ASSIGNMENT:
Retype the stretch of the left atrium study text from "Visualisation of important" through "(Color figure online)" word for word.
#### STUDY TEXT
Results of the method. Joint analysis enables better interpretation of biomarkers (4a) as well as successful representation in the latent space (4b).

Figure 5 shows the possible bio-markers, in black are atlases of the population at systole and diastole, in blue are important feature values for control patients, in red are the ones for Thrombus positive patients. At diastole, the model seems to focus on the left PVs; their ostia being closer to and rotated towards the interior compared to the rest of the frame in Thrombus positive cases; In addition, for those cases, all veins intersection with the LA body are more horizontal, this ‘fold’ could impact the hemodynamic environment of the LA, which plays an important part in clot formations. At systole, the left PV and the angulation of the appendage are the focus. For Thrombus positive cases, PVs are rotated towards the interior with the left interior PV being on top and aligned with the LAA; The LAA ostium tends to be closer to the center and the LAA lower. Finally we see again the PVs tendency to being more ‘folded’. While being interpretable, this also highlights the importance of analysing systole and diastole images separately.

Fig. 5.
figure 5

Visualisation of important features for predicting presence (red) and absence (blue) of thrombosis, both at diastole and systole. (Color figure online)

5 Conclusion

In this work, we provided a graph representation of the LA to analyse possible image-based bio-markers. In order to enable joint analysis of systole and diastole graphs we presented a new method at the crossroad between multi-task learning and meta learning to tackle the joint analysis of multiple heterogeneous datasets. By leveraging on the idea that the whole is better than its parts, we proposed a classification scheme with good interpretation properties of the latent space highlighted in the study of LA Graphs. We believe that the coherent latent space inherited from our model makes it possible to have deep neural network as encoders while conserving the interpretability of simpler models. We aim at further exploiting this property by applying the method to joint analysis of datasets containing much more heterogeneity. Finally, we believe the lightweight graph representation can be added in a more complete and multi-disciplinary study of the LA.
########
#### EXTRACTED DATA
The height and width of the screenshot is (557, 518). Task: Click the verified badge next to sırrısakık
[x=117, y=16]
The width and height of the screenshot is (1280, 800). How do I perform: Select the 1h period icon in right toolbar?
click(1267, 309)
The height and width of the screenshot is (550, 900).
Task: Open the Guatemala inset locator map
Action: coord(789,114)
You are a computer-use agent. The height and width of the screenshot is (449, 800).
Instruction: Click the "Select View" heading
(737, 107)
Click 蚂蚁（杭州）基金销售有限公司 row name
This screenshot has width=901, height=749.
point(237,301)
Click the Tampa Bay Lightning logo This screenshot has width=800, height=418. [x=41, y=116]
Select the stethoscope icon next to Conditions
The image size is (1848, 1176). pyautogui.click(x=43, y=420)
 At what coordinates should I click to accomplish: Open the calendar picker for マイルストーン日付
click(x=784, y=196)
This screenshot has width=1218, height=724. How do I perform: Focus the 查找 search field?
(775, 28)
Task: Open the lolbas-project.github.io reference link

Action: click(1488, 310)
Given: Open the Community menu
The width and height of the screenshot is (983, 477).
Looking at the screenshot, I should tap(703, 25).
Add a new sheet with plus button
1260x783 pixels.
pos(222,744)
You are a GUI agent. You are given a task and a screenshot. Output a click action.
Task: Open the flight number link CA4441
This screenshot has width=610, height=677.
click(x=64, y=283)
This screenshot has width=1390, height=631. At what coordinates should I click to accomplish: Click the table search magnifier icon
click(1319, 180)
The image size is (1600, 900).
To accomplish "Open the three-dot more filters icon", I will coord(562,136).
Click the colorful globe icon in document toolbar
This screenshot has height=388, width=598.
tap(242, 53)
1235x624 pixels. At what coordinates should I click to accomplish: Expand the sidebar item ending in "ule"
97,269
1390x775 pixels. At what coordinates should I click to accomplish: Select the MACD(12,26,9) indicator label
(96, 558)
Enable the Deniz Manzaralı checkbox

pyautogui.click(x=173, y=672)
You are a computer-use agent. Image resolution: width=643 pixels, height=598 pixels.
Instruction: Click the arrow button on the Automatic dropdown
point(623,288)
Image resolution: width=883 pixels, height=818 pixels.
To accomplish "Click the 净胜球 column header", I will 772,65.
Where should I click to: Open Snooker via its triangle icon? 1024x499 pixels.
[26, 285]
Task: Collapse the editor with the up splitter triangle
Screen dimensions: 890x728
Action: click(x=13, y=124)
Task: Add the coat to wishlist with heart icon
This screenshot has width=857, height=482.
########
RESPONSE TO THE TASK:
Visualisation of important features for predicting presence (red) and absence (blue) of thrombosis, both at diastole and systole. (Color figure online)